Here are the methods to add to class Rnnlm. If you use predict (x) to predict the appearance of the next word after x and normalize it with softmax, you will get a probability distribution p for the number of vocabularies.

sampled = np.random.choice (len (p), size = 1, p = p) is one from ** 0 to an integer ** with vocabulary number -1, which means that random sampling is performed according to the probability distribution p. Will be.

By the way, if you look at class Rnnlm,

class Rnnlm(BaseModel):
    def __init__(self, vocab_size=10000, wordvec_size=100, hidden_size=100):
        V, D, H = vocab_size, wordvec_size, hidden_size
        rn = np.random.randn

        #Weight initialization
        embed_W = (rn(V, D) / 100).astype('f')
        lstm_Wx = (rn(D, 4 * H) / np.sqrt(D)).astype('f')
        lstm_Wh = (rn(H, 4 * H) / np.sqrt(H)).astype('f')
        lstm_b = np.zeros(4 * H).astype('f')
        affine_W = (rn(H, V) / np.sqrt(H)).astype('f')
        affine_b = np.zeros(V).astype('f')

        #Layer generation
        self.layers = [
            TimeEmbedding(embed_W),
            TimeLSTM(lstm_Wx, lstm_Wh, lstm_b, stateful=True),
            TimeAffine(affine_W, affine_b)
        ]
        self.loss_layer = TimeSoftmaxWithLoss()
        self.lstm_layer = self.layers[1]

        #List all weights and gradients
        self.params, self.grads = [], []
        for layer in self.layers:
            self.params += layer.params
            self.grads += layer.grads

    def predict(self, xs):
        for layer in self.layers:
            xs = layer.forward(xs)
        return xs

    def forward(self, xs, ts):
        score = self.predict(xs)
        loss = self.loss_layer.forward(score, ts)
        return loss

    def backward(self, dout=1):
        dout = self.loss_layer.backward(dout)
        for layer in reversed(self.layers):
            dout = layer.backward(dout)
        return dout

    def reset_state(self):
        self.lstm_layer.reset_state()

This is the content. This time we "inherit" this class, so these methods are automatically built into class RnnlmGen. This is convenient, isn't it?

4. Japanese dataset

I can't really feel that English sentence generation is working well, so I'll try it in Japanese as well. However, the prediction method is ** character unit ** instead of word unit.

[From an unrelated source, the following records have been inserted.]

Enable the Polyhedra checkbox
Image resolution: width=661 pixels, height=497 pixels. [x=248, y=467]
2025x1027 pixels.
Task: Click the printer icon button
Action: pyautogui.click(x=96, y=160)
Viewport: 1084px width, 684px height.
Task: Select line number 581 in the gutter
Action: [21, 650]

This time, from Aozora Bunko, Natsume Soseki's "I am a cat" ** text file (with ruby) ** Download and use. After downloading, unzip it and save it on ch07 with the name ** wagahaiwa_nekodearu.txt **.

import sys
import re
 
path = './wagahaiwa_nekodearu.txt'
bindata = open(path, "rb")
lines = bindata.readlines()
for line in lines:
    text = line.decode('Shift_JIS')    # Shift_Read by JIS
    text = re.split(r'\r',text)[0]     #Delete line breaks
    text = text.replace('|','')       #Ruby Deleted
    text = re.sub(r'《.+?》','',text)    #Ruby removal
    text = re.sub(r'[#.+?]','',text)  #Input person note deleted
    print(text)
    file = open('data_neko.txt','a',encoding='utf-8').write(text)  # UTF-Convert to 8

This is the code for preprocessing. When executed, it will be read in the text file format (Shift-JIS), the line breaks, ruby, inputter note, etc. will be deleted, then converted to UTF-8 and saved as ** data_neko.txt **. Then use an editor to manually remove the extra parts before and after the sentence.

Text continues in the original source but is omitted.